Steps of the metastatic process. Metastasis is characterized by a series of sequential steps: primary tumor formation, recruitment of blood vessels through angiogenesis, cancer cell invasion of local tissue, and entry into dispersal corridors such as blood vessels. Disseminated cells travel through the circulation and upon reaching a suitable secondary site such as the bone, extravasate from the blood vessels, and colonize to form bone metastases (modified from Servier Medical Art by Servier licensed under CC BY 3.0.).
Optimal foraging of prostate cancer cells. The optimal foraging strategy employed by a cancer cell is influenced by three interacting factors: available resources (e.g., oxygen, glucose), predation risk (e.g., cytotoxic T cells, M1 macrophages), and movement ability (e.g., mesenchymal phenotype, permissible ECM).
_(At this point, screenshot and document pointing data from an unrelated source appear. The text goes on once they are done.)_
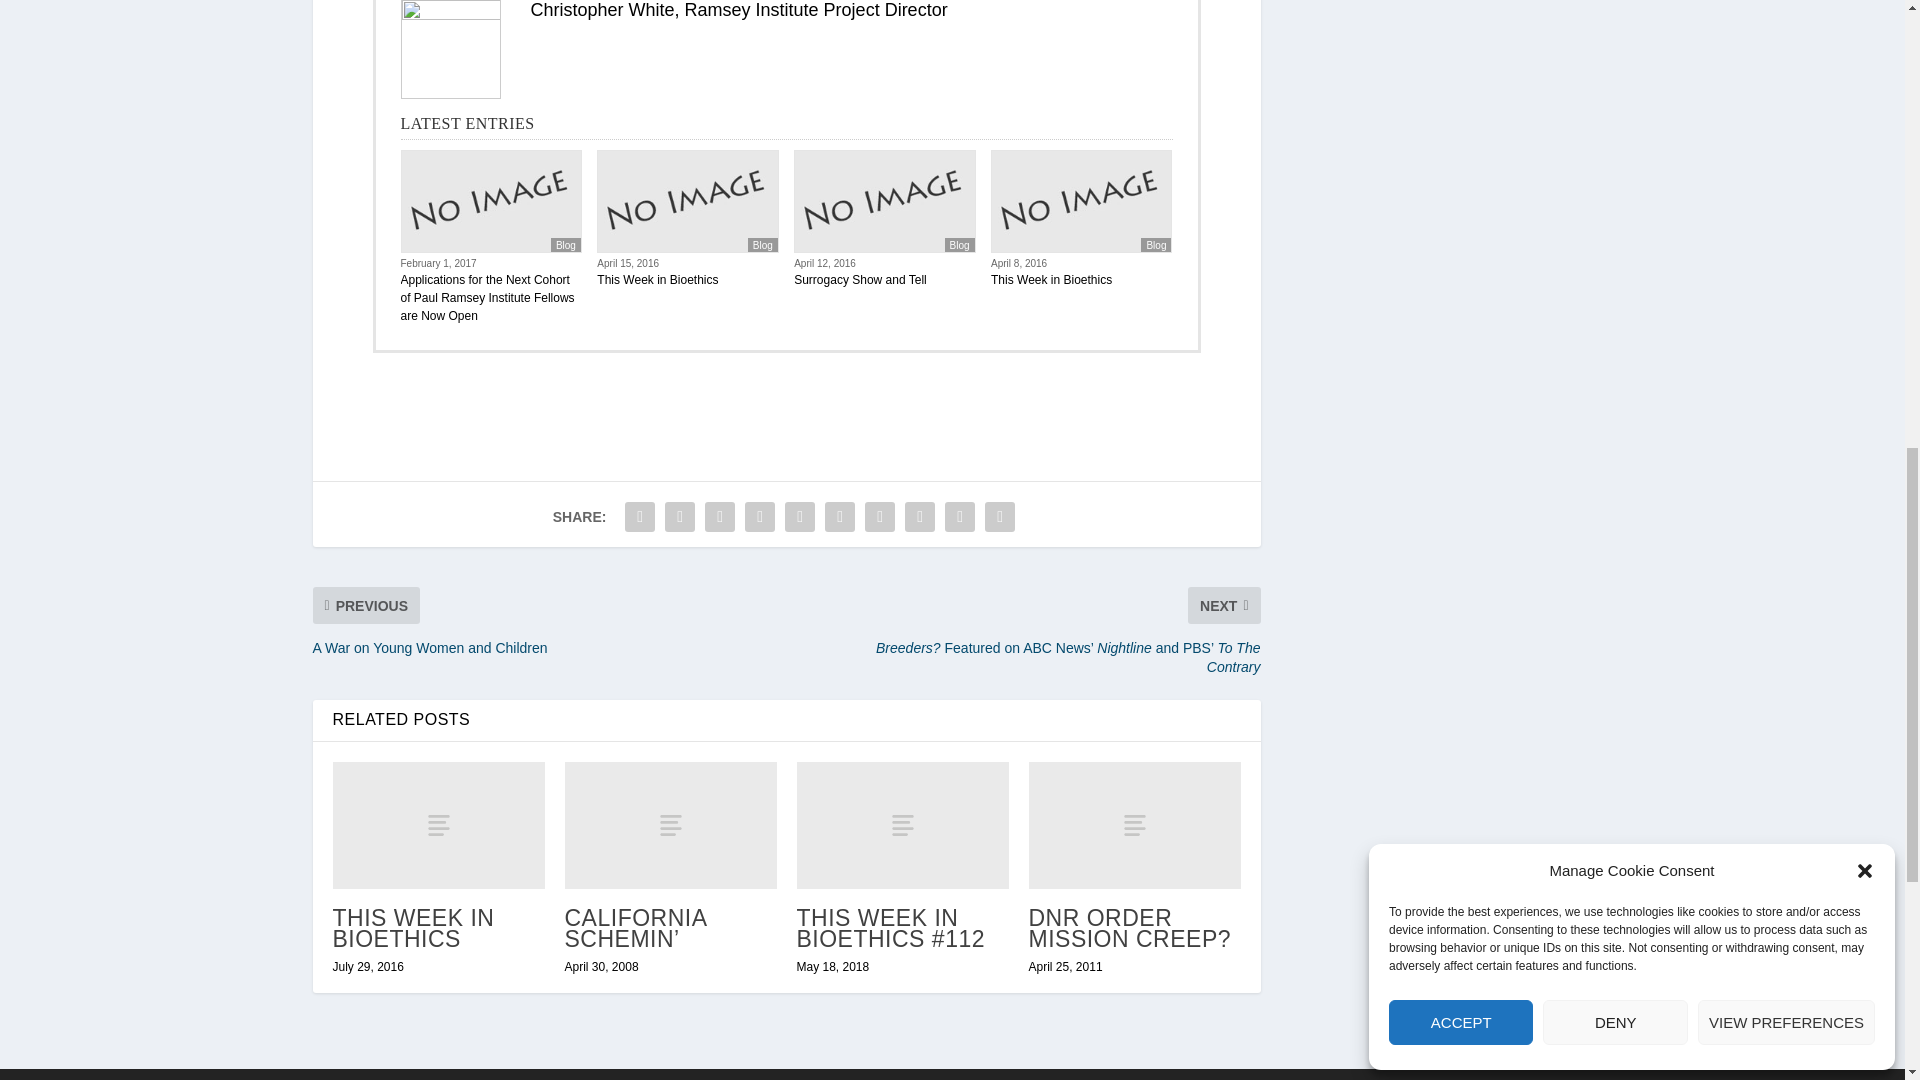 This screenshot has height=1080, width=1920. What do you see at coordinates (438, 825) in the screenshot?
I see `This Week in Bioethics` at bounding box center [438, 825].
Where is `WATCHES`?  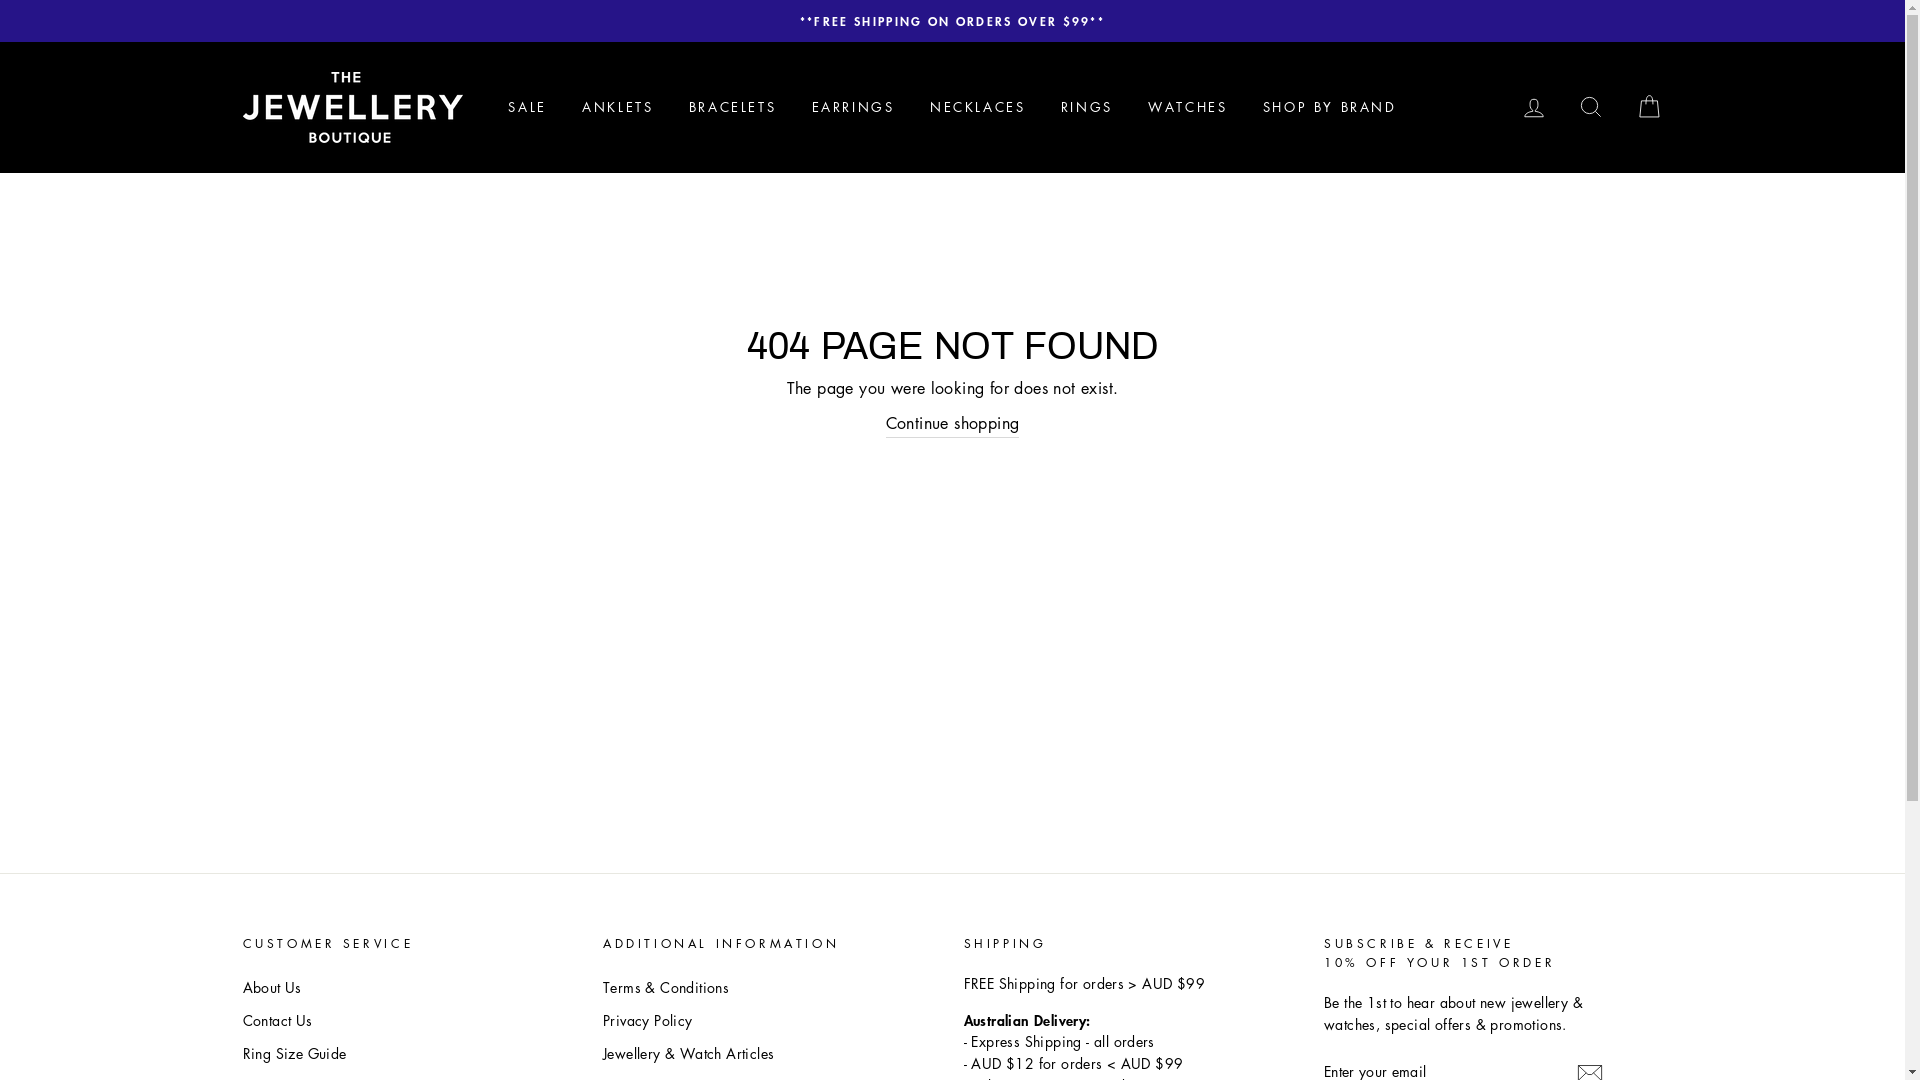
WATCHES is located at coordinates (1188, 107).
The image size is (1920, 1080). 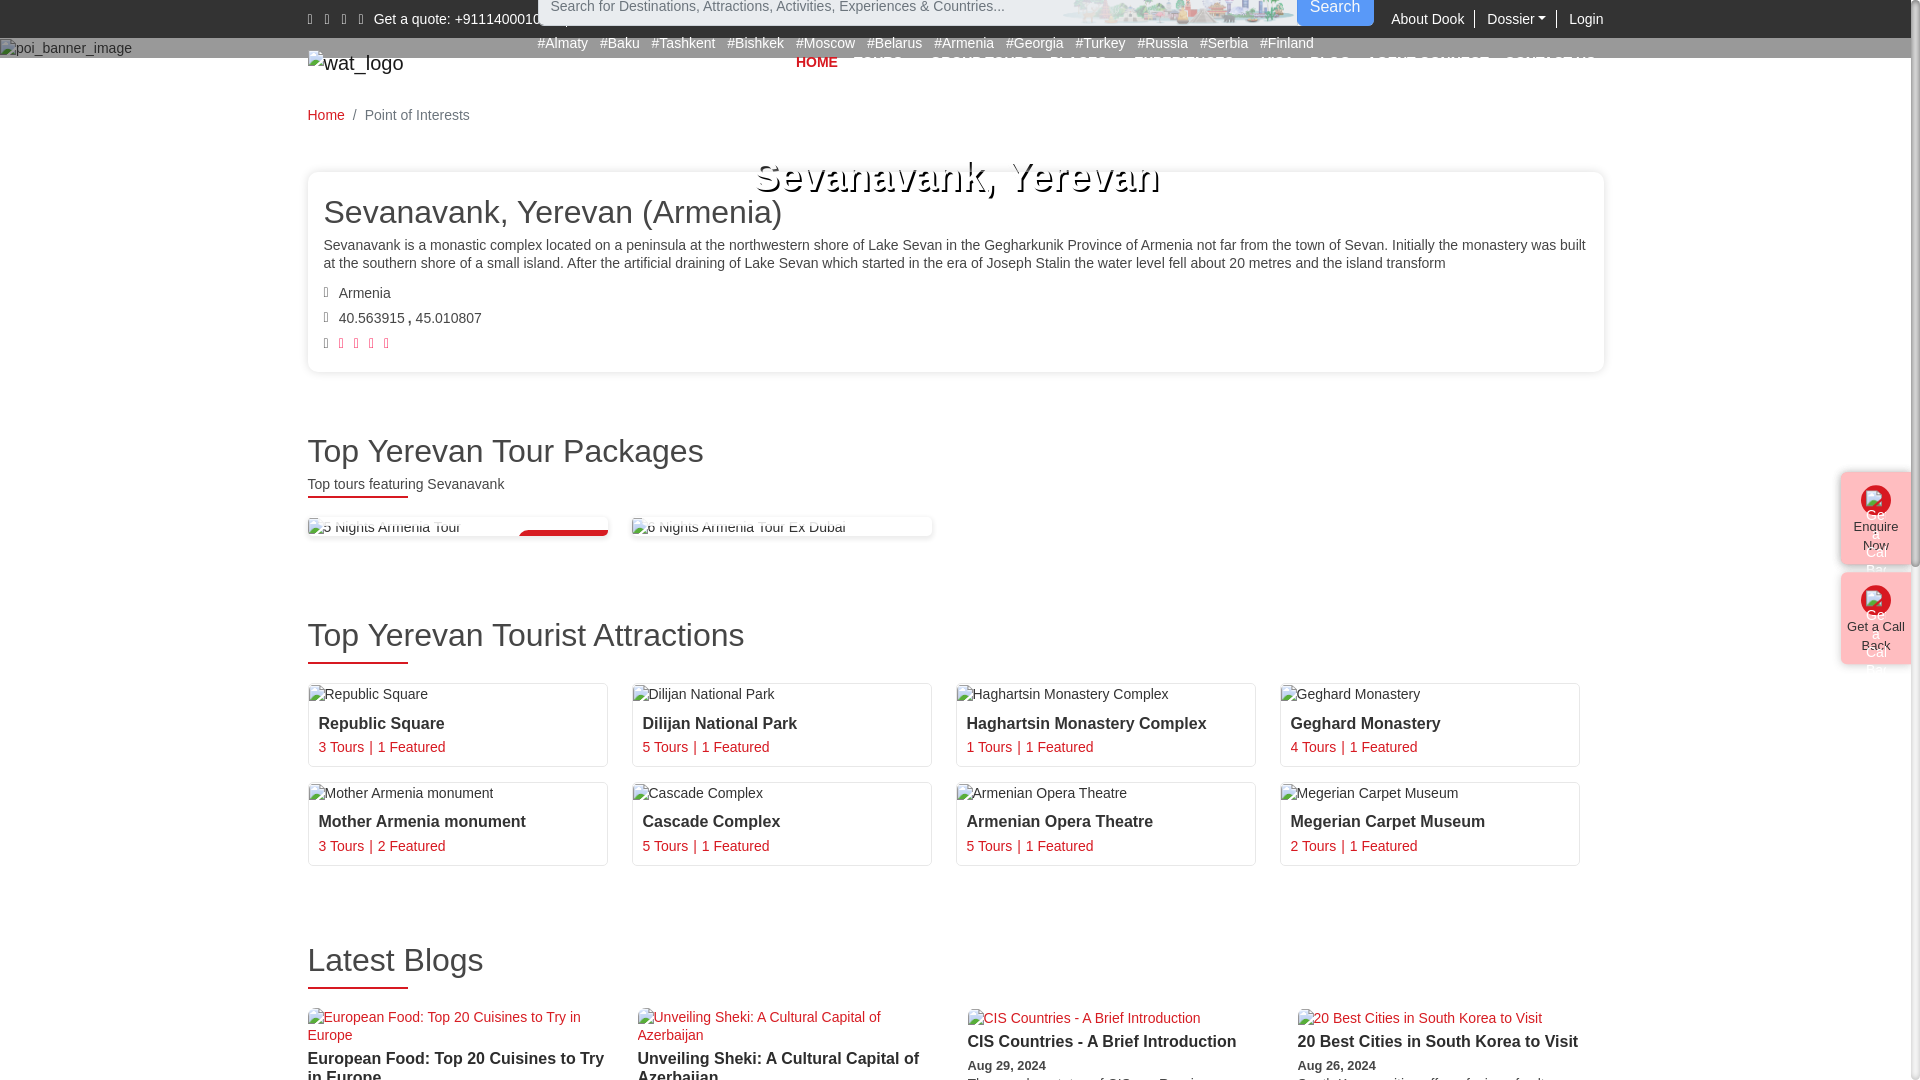 I want to click on About Dook, so click(x=1432, y=18).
Prostate cancer resource patches and dispersal corridors. A, Primary prostate tumor from prostate cancer patient radical prostatectomy (a, lymphovascular vessel; b, nerve; c, intraductal carcinoma; d, stromal infiltration). B, Prostate cancer resource patches: colored regions represent patches within the primary tumor and depict spatial heterogeneity at single moment in time. Variations in color represent variations in patch characteristics (i.e., resource and predation risk). Importantly, although not depicted, patch geography and characteristics change over time. C, Dispersal corridors including blood vessels (red and maroon), lymph vessels (green), and nerves (orange) intersect primary tumor patches and provide a route for long-distance dissemination out of the primary tumor habitat. (H&E; scale bar, 300 μm; image courtesy of Dr. Tamara Lotan, Johns Hopkins University)
Inefficiency of prostate cancer metastasis. Of the cells that disseminate from the primary tumor (detected as CTCs from the venous circulation), very few become bone DTCs and even fewer eventually form clinical metastases. The inefficiency of each of step compounds with progression along the metastatic process.